++++ EXERCISE MATERIALS ++++

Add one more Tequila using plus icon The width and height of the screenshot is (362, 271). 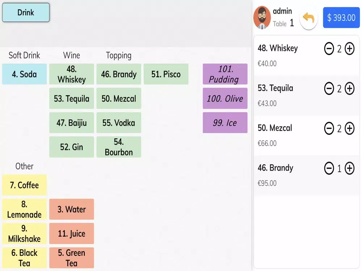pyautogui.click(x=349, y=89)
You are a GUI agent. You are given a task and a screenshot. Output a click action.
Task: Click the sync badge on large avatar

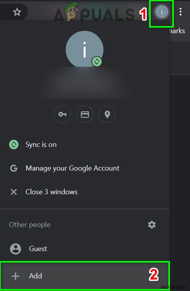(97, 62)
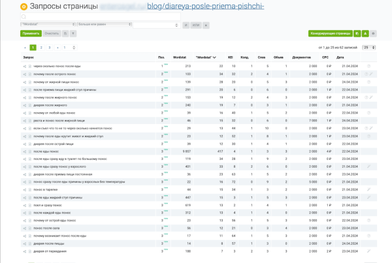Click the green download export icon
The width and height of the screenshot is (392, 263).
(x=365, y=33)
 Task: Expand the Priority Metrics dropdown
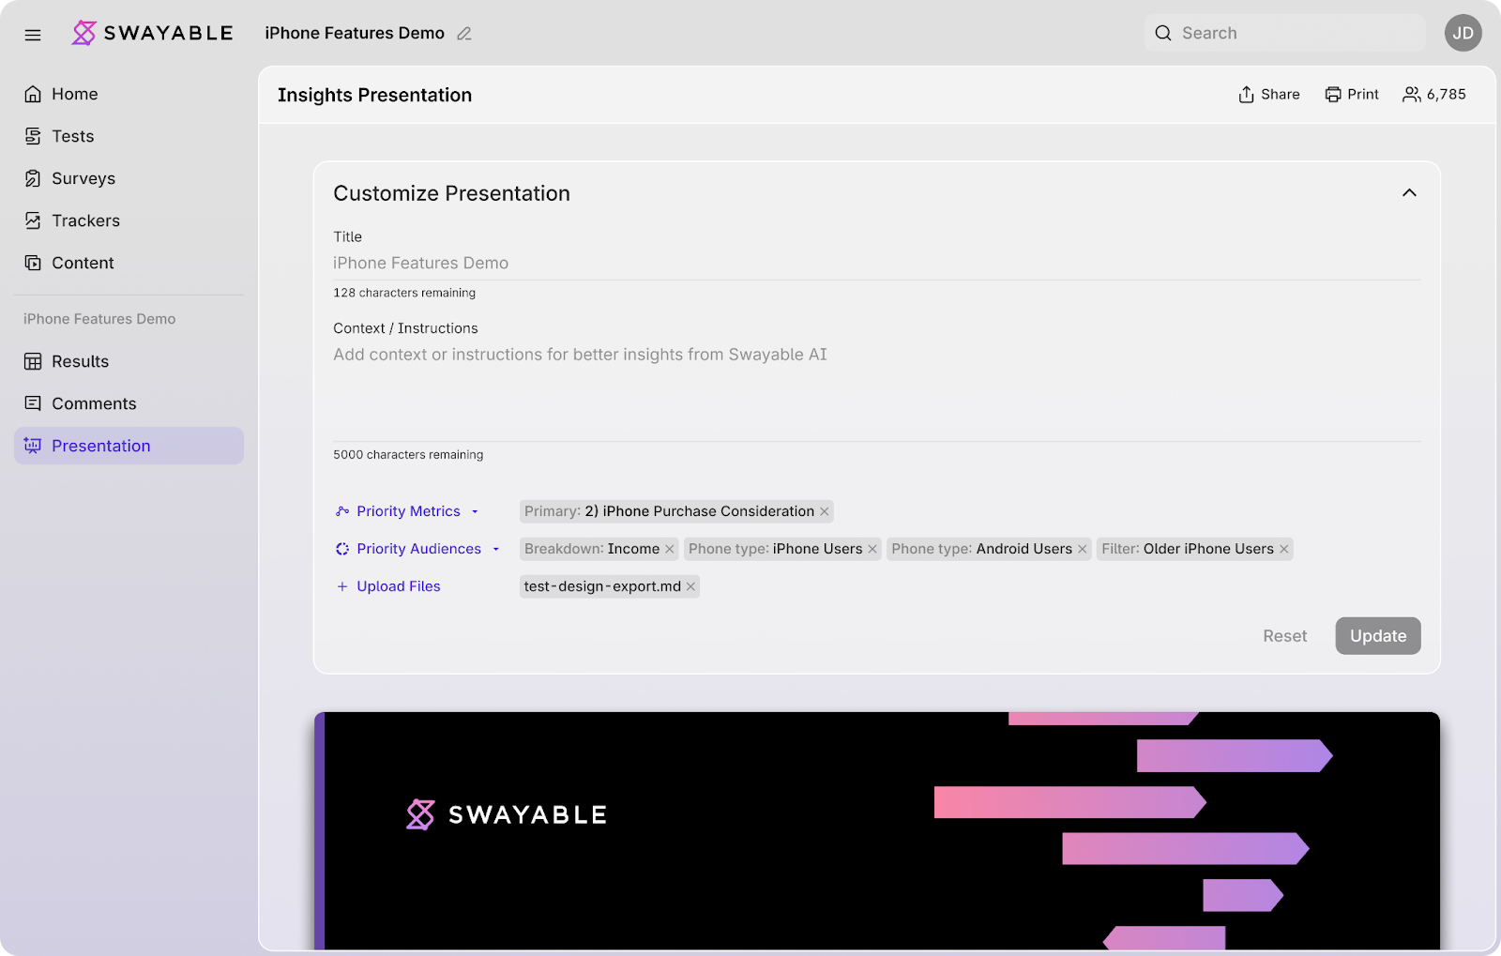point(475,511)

++++

## WHAT THE TASK REQUIRES
Nothing but the lines from the one containing "You are a GUI" through the end of the entries should be written out, exactly and without pictures.

## SOLUTION TO THE PROBLEM
You are a GUI agent. You are given a task and a screenshot. Output a click action.
Task: Click the sync badge on large avatar

(97, 62)
Click the green download export icon
The width and height of the screenshot is (392, 263).
(x=365, y=33)
 Task: Expand the Priority Metrics dropdown
point(475,511)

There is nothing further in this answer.